Kritik an Homosexuellen-Segnung von Papst Franziskus aus Afrika: Vatikan spricht Machtwort
Zudem stellte der Heilige Stuhl klar, dass Bischöfe ihren Priestern nicht pauschal verbieten können, homosexuelle oder andere „irreguläre“ Paare informell zu segnen. Zwar habe jeder Ortsbischof immer die Entscheidungsbefugnis vor Ort, und Rücksicht auf die örtliche Kultur könnten „verschiedene Wege der Anwendung erlauben, aber nicht eine totale oder endgültige Verweigerung dieses Weges, der den Priestern vorgelegt wird.“
Dennoch zeigt die Glaubensbehörde auch Verständnis für die Situation der Kirche in Ländern, in denen hohe Strafen auf Homosexualität stehen. In solchen Ländern „versteht es sich von selbst, dass eine Segnung nicht angezeigt würde“, heißt es in der Mitteilung. „Es liegt auf der Hand, dass die Bischöfe homosexuelle Menschen nicht der Gewalt aussetzen wollen.“ Die Glaubenskongregation ruft allerdings Bischöfe in solcher Lage dazu auf, die Menschenwürde (auch homosexueller Menschen) zu verteidigen, Studien und „weitere Unterscheidungen“ in den Blick zu nehmen und auf langfristig pastorale Entscheidungen hinzuwirken.

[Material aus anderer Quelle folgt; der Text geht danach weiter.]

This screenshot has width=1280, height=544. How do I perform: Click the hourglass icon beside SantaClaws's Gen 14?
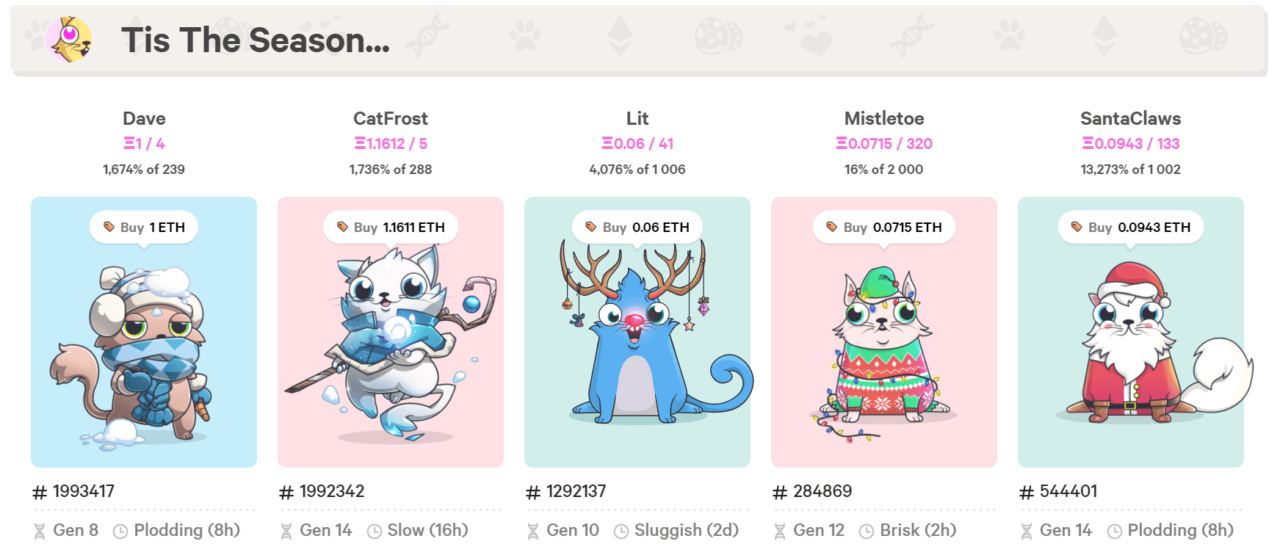click(1027, 530)
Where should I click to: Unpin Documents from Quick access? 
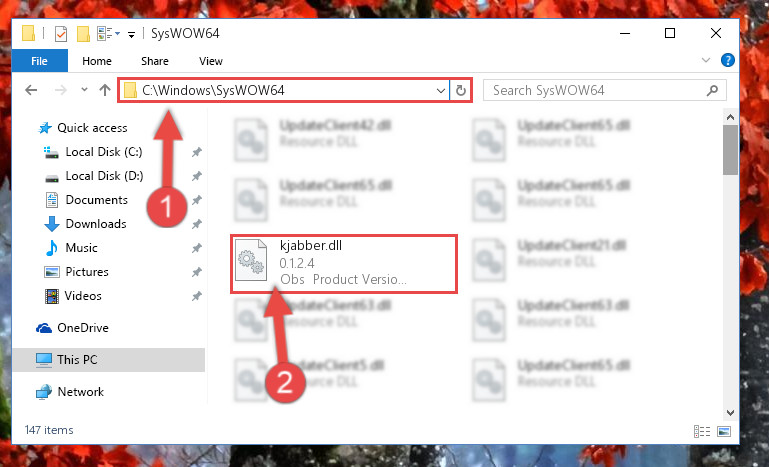[x=197, y=200]
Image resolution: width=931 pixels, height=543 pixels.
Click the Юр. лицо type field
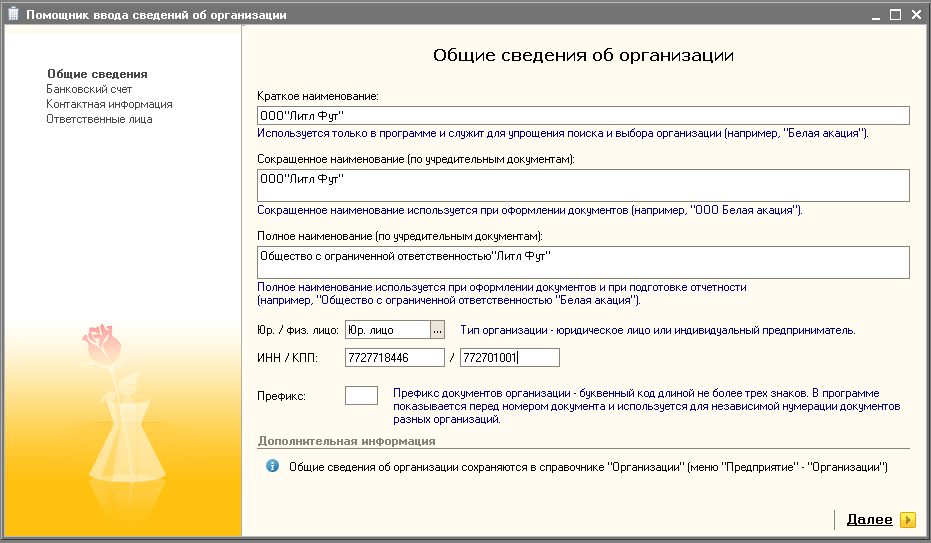386,329
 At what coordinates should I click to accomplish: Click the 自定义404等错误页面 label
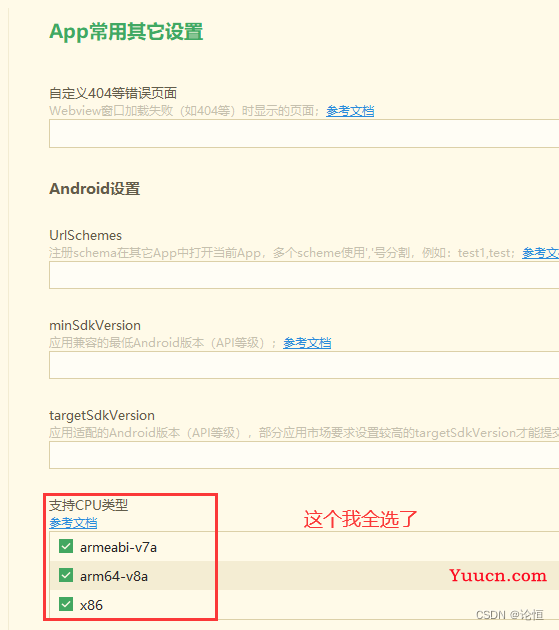point(113,93)
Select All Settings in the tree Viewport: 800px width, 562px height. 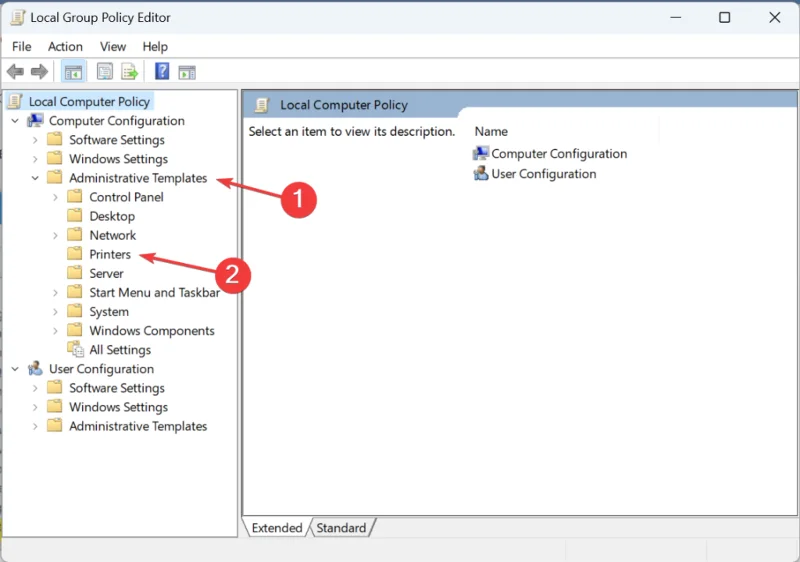click(120, 350)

Vatikan-Erlass von Papst Franziskus: Zwei Formen Segnung von irregulären Paaren
Das eigentliche Neue des Dokumentes ist nicht die Erlaubnis zur Segnung von Paaren in irregulären Beziehungen, sondern die Unterscheidung zwischen zwei verschiedenen Formen der Segnung. Neben liturgischen oder rituellen Segnungen gebe es auch die „eher spontanen oder seelsorgerisch motivierten“ Segnungen, und letztere habe „Fiducia supplicans“ im Blick.
Bilder aus dem Leben von Papst Franziskus




Ein informeller Segen dauert wenige Sekunden, „ohne Ritual und ohne Benediktionale“, heißt es in der Pressemitteilung. Der Priester stelle keine Bedingungen und keine Fragen über das Intimleben der Betreffenden. Um Verwirrung zu vermeiden, darf dieser Akt von „zehn oder 15 Sekunden“ nicht vor dem Altar und auch sonst an keiner wichtigen Stelle in der Kirche stattfinden. Aus demselben Grund darf kein Bischof Segnungen vorschlagen oder erteilen, „die einer liturgischen Feier ähneln könnten“.